===== GIVEN INFORMATION

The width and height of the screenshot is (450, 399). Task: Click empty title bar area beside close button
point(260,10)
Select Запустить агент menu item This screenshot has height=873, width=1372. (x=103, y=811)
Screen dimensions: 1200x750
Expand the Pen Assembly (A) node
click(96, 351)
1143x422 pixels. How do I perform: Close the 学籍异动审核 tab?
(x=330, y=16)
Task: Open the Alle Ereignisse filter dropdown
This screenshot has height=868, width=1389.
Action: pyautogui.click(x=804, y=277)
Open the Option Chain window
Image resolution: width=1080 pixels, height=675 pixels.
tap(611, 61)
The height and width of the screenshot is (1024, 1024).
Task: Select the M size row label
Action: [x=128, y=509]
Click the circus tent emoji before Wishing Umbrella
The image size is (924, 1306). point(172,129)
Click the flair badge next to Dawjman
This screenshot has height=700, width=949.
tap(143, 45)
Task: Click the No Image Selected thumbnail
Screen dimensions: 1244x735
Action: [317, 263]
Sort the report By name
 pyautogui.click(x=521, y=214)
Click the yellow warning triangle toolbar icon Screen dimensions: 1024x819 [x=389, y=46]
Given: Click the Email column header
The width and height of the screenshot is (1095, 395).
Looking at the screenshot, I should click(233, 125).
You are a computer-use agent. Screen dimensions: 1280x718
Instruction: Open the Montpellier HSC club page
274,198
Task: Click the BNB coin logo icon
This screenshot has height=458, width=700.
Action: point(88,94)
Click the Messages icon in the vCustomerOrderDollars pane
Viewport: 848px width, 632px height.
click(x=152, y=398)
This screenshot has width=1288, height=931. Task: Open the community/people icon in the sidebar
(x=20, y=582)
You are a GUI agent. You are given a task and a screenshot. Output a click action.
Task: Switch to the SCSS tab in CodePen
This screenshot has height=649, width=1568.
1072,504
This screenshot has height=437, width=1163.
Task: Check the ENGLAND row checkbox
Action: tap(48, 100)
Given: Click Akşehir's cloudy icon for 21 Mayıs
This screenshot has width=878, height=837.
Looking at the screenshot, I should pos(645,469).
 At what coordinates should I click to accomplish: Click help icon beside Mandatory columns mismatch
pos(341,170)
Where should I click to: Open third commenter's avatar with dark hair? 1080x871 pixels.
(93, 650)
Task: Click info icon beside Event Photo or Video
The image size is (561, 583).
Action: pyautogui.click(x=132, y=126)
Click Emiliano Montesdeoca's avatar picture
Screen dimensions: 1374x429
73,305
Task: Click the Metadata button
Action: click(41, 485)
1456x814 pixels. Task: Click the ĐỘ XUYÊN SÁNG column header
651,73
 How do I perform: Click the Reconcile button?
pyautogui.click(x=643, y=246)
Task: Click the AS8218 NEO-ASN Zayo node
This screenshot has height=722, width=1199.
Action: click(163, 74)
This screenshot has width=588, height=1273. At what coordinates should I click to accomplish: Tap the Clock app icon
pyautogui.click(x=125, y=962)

==========

**WORK TO BE COMPLETED:**
The whole of the data above must be given again, unaltered and complete.

**WRITTEN RESPONSE:**
The width and height of the screenshot is (450, 399). Task: Click empty title bar area beside close button
point(260,10)
Select Запустить агент menu item This screenshot has height=873, width=1372. (x=103, y=811)
Screen dimensions: 1200x750
Expand the Pen Assembly (A) node
click(96, 351)
1143x422 pixels. How do I perform: Close the 学籍异动审核 tab?
(x=330, y=16)
Task: Open the Alle Ereignisse filter dropdown
This screenshot has height=868, width=1389.
Action: pyautogui.click(x=804, y=277)
Open the Option Chain window
Image resolution: width=1080 pixels, height=675 pixels.
tap(611, 61)
The height and width of the screenshot is (1024, 1024).
Task: Select the M size row label
Action: [x=128, y=509]
Click the circus tent emoji before Wishing Umbrella
The image size is (924, 1306). point(172,129)
Click the flair badge next to Dawjman
This screenshot has height=700, width=949.
tap(143, 45)
Task: Click the No Image Selected thumbnail
Screen dimensions: 1244x735
Action: [317, 263]
Sort the report By name
 pyautogui.click(x=521, y=214)
Click the yellow warning triangle toolbar icon Screen dimensions: 1024x819 [x=389, y=46]
Given: Click the Email column header
The width and height of the screenshot is (1095, 395).
Looking at the screenshot, I should click(233, 125).
You are a computer-use agent. Screen dimensions: 1280x718
Instruction: Open the Montpellier HSC club page
274,198
Task: Click the BNB coin logo icon
This screenshot has height=458, width=700.
Action: point(88,94)
Click the Messages icon in the vCustomerOrderDollars pane
Viewport: 848px width, 632px height.
click(x=152, y=398)
This screenshot has width=1288, height=931. Task: Open the community/people icon in the sidebar
(x=20, y=582)
You are a GUI agent. You are given a task and a screenshot. Output a click action.
Task: Switch to the SCSS tab in CodePen
This screenshot has height=649, width=1568.
1072,504
This screenshot has height=437, width=1163.
Task: Check the ENGLAND row checkbox
Action: tap(48, 100)
Given: Click Akşehir's cloudy icon for 21 Mayıs
This screenshot has width=878, height=837.
Looking at the screenshot, I should pos(645,469).
 At what coordinates should I click to accomplish: Click help icon beside Mandatory columns mismatch
pos(341,170)
Where should I click to: Open third commenter's avatar with dark hair? 1080x871 pixels.
(93, 650)
Task: Click info icon beside Event Photo or Video
The image size is (561, 583).
Action: pyautogui.click(x=132, y=126)
Click Emiliano Montesdeoca's avatar picture
Screen dimensions: 1374x429
73,305
Task: Click the Metadata button
Action: click(41, 485)
1456x814 pixels. Task: Click the ĐỘ XUYÊN SÁNG column header
651,73
 How do I perform: Click the Reconcile button?
pyautogui.click(x=643, y=246)
Task: Click the AS8218 NEO-ASN Zayo node
This screenshot has height=722, width=1199.
Action: click(163, 74)
This screenshot has width=588, height=1273. At what coordinates should I click to accomplish: Tap the Clock app icon
pyautogui.click(x=125, y=962)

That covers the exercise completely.